Friday 25 March 2016

BINYUMIN-ZEV HENDLES (HENDELES)

BINYUMIN-ZEV HENDLES (HENDELES) (May 22, 1896-1970)
            He was born in Kalish, Poland, into a Hassidic family.  He studied in religious primary school, yeshiva, and with the Proshker rabbi.  He had private tutors for secular subject matter.  Later, in Warsaw, he received rabbinic ordination.  He was a member of the executive of the high council of Agudat Yisrael in Poland (1931-1936), and one of the heads of the Jewish community of Warsaw.  He was also a member of the executive of the Anti-Hitler Committee of Poland.  He engaged in broad-ranging propaganda on behalf of religious education in Poland.  Until 1938 when he left on an assignment for Agudat Yisrael to the United States, he participated in all public activities and meetings of his organization’s movement and took part in both Knessets of the World Agudat Yisrael (1922 and 1929).  After settling in New York, he remained active in Jewish community and religious life.  He was president of the American Agudat Yisrael and an executive member of the Vaad Hapoel (Zionist general council) of the World Agudat Yisrael.  He began his publicist and journalist activities in 1918 in the Agudat Yisrael newspaper Der yud (The Jew) in Warsaw, and from then on he also wrote for: Dos yudishe vort (The Jewish word), Dos yudishe togblat (The Jewish daily newspaper), Deglanu (Our banner), Haderekh (Our path), Haynt (Today), Darkenu (Our path), Ortodoksishe yugnt-bleter (Orthodox youth pages), and Moment (Moment)—in Warsaw; Dos vort (The word) in Vilna; Di yudishe arbeter-shtime (The voice of Jewish laborers) and Beys yankev zhurnal (Beys Yankev journal) in Lodz; Der veg (The way) in Paris; and other serials.  In America, he wrote for: Forverts (Forward), Morgn-zhurnal (Morning journal), and Tog (Day), but primarily for Dos idishe vort (The Jewish word) in New York, initially as an editor of this weekly newspaper and later as a member of the editorial board.  He also contributed to: Hamodiya (The herald) in Jerusalem; and Di idishe post (The Jewish mail) and Ortodoksishe tribune (Orthodox tribune) in London.  He authored Am hatoyre, eybikeyt un tsayt problemen (People of the Torah, eternal and contemporary issues) (New York, 1961), 408 and 48 pp., in Yiddish with English summaries.  He died in Jerusalem.

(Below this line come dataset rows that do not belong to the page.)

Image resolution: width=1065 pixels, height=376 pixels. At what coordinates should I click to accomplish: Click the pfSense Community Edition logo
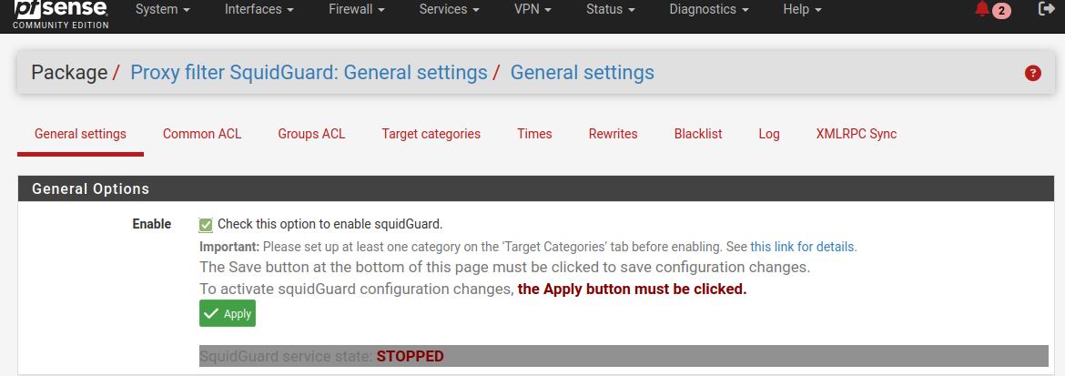pos(60,14)
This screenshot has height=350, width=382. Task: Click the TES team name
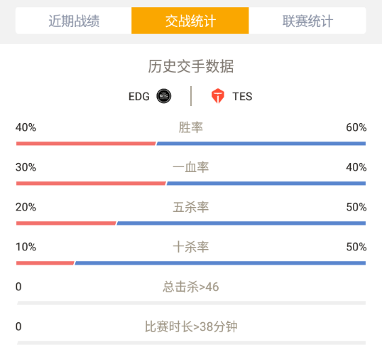(x=242, y=97)
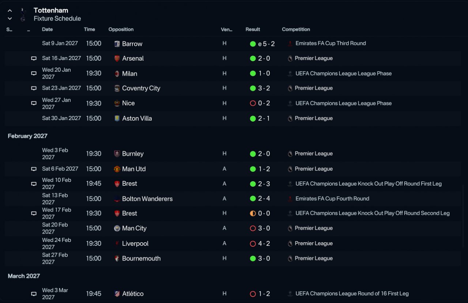Image resolution: width=468 pixels, height=303 pixels.
Task: Click the Arsenal club badge icon
Action: pos(117,59)
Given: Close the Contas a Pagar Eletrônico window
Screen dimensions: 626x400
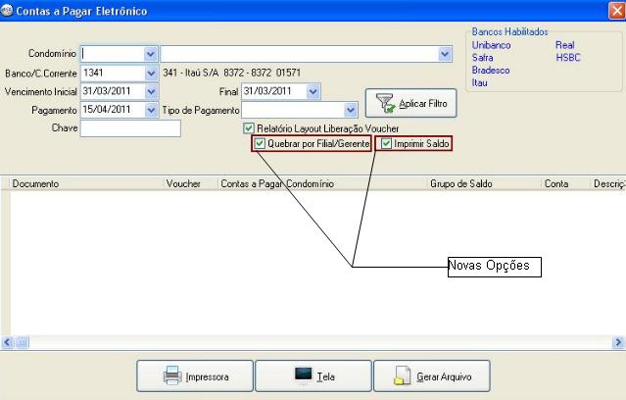Looking at the screenshot, I should point(613,11).
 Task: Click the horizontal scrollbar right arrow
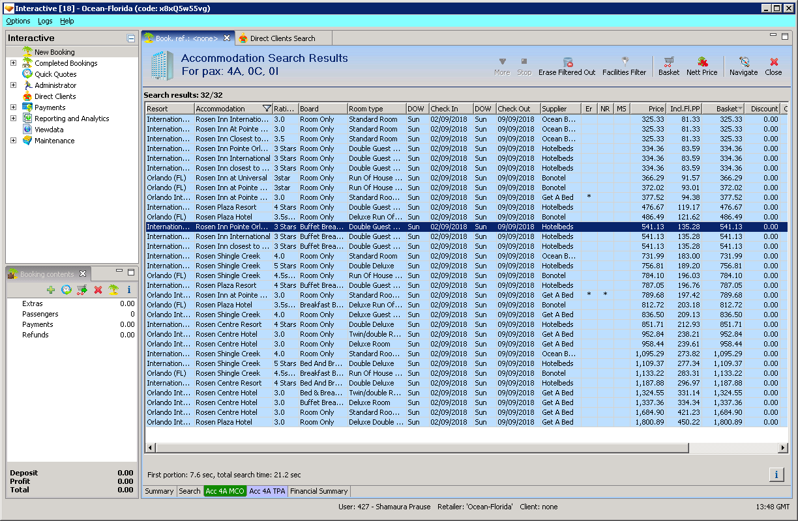783,448
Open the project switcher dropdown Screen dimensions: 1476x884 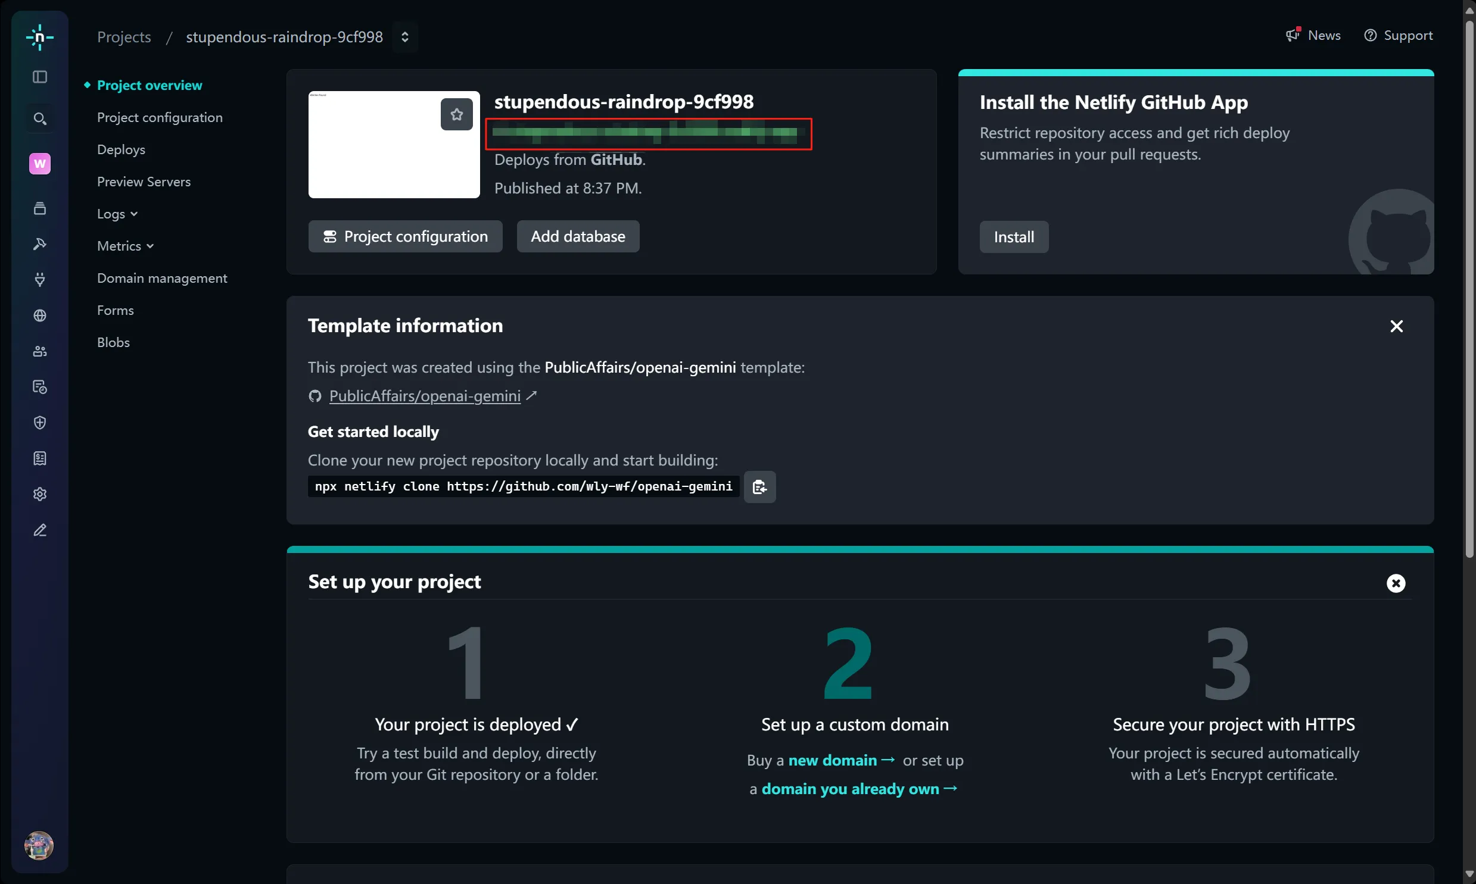click(x=405, y=37)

Sources: Dr. R. Feldshuh, Yidisher gezelshaftlekher leksikon (Jewish communal handbook), vol. 1 (Warsaw, 1939), pp. 860-61; Hamodiya (Jerusalem) (December 4, 1957).
Khayim Leyb Fuks

[Additional information from: Berl Kagan, comp., Leksikon fun yidish-shraybers (Biographical dictionary of Yiddish writers) (New York, 1986), col. 223.]